Patrick Senécal, Sur le seuil (Fa)
Patrick Senécal
Sur le seuil
Beauport, Alire (Romans), 1998, 430 p.
Dans « Les Littéranautes » de Solaris 117 (Printemps 96), j’avais exprimé ma surprise ravie de découvrir un fort bon roman à suspense dans la collection Noir de Guy Saint-Jean éditeur, collection qui nous avait offert jusque-là des livres plutôt, hum, inégaux (soyons charitable). Ce roman s’intitulait Le Passager, d’un jeune inconnu, Patrick Senécal, aussi auteur d’un roman policier, 5150, rue des Ormes. Or, s’il s’avérait dans Le Passager que l’explication du mystère était rationnelle, l’ambiance qui régnait sur l’histoire révélait chez l’auteur une sensibilité évidente pour le fantastique, sans que ce dernier y verse, comme s’il se contentait de rester sur le seuil. Il a fallu attendre un troisième roman pour que Senécal pénètre franchement dans le domaine du surnaturel, pour le plus grand bonheur des amateurs de suspense horrifiant.

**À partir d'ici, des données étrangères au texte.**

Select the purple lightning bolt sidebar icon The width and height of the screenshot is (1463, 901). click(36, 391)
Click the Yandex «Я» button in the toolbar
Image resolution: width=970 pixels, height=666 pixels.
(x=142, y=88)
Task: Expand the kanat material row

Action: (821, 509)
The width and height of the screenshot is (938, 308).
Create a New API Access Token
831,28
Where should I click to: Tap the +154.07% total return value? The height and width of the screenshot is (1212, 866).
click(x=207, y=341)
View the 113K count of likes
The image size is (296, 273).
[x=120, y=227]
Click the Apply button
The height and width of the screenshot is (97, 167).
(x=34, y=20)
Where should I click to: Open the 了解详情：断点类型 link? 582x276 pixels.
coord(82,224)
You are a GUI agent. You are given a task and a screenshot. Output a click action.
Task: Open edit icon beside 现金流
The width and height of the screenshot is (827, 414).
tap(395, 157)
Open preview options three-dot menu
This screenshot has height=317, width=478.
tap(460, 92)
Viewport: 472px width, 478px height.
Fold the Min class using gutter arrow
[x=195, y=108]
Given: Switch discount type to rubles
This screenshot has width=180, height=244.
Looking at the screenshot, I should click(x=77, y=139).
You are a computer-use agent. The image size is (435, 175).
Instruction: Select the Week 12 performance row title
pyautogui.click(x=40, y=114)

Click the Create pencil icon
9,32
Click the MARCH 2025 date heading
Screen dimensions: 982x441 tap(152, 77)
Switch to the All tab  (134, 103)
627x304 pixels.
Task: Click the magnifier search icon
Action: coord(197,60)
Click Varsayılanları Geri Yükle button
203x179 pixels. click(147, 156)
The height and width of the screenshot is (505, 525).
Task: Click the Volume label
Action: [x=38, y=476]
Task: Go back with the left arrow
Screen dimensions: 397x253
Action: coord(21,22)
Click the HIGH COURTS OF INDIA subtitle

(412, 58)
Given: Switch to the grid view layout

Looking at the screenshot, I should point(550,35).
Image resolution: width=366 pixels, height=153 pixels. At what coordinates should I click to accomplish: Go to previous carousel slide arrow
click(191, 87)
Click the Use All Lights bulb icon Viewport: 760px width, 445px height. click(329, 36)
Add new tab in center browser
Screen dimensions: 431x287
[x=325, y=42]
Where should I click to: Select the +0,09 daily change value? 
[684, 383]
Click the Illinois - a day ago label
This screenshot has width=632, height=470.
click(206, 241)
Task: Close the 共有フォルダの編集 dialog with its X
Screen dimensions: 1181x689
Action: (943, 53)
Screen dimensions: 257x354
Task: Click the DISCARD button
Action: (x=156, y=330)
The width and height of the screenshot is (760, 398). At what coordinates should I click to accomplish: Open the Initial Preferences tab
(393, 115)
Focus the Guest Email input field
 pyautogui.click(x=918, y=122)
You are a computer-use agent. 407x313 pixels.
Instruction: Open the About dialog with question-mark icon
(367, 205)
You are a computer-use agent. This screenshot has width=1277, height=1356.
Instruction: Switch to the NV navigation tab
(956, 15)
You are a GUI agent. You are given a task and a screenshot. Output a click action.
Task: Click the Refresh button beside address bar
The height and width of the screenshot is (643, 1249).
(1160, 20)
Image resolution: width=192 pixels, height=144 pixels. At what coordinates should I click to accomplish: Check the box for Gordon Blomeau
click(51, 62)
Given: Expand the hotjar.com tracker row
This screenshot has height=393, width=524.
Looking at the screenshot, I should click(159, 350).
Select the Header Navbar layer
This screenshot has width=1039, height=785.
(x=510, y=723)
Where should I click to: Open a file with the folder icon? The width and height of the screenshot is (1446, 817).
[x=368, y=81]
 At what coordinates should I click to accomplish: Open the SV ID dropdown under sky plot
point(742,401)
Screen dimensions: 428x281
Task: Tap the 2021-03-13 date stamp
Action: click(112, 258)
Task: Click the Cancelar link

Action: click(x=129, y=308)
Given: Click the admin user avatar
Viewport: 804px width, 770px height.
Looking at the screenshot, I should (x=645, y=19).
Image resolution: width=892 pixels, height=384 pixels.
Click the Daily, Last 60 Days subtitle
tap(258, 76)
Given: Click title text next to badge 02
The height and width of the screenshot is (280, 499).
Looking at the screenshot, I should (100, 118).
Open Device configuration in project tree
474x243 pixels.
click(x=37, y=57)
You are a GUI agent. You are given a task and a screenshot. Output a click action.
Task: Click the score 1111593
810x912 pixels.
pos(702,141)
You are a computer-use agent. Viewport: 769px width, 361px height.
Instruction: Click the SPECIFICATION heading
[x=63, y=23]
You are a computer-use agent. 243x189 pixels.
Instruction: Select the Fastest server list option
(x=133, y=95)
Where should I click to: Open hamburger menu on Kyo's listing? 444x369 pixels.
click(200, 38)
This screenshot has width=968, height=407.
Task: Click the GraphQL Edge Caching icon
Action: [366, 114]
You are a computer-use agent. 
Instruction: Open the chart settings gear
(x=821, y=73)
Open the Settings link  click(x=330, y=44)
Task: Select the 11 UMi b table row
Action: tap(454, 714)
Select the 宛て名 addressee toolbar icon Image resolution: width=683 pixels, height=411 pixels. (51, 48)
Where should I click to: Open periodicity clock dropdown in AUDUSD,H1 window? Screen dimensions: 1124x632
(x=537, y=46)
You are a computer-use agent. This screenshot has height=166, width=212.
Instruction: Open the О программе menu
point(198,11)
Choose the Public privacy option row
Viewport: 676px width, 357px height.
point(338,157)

Il s’agit au départ d’une intrigue policière. Un psychiatre, Paul Lacasse, reçoit sous sa charge le célèbre écrivain d’horreur Thomas Roy, retrouvé horriblement mutilé et catatonique dans son appartement. Le Dr Lacasse, désabusé par sa pratique et sur le point de prendre sa retraite, ne s’intéresse tout d’abord pas tellement à ce nouveau cas. Mais, petit à petit, aiguillonné par une jeune collègue et un journaliste, Lacasse découvrira que Thomas Roy a toujours possédé le don étrange de se retrouver sur les lieux des crimes et des accidents les plus horribles survenus au Québec, et ceci depuis des dizaines d’années. Une réalité impensable s’impose à lui : sans qu’il y ait participé physiquement, c’est Roy qui a été la cause de tous ces meurtres et de ces accidents. Mais comment, et pourquoi ? Il serait inconvenant de dévoiler ici cette explication car elle constitue le fil central du roman, qui s’achève dans une finale sanglante et apocalyptique à souhait.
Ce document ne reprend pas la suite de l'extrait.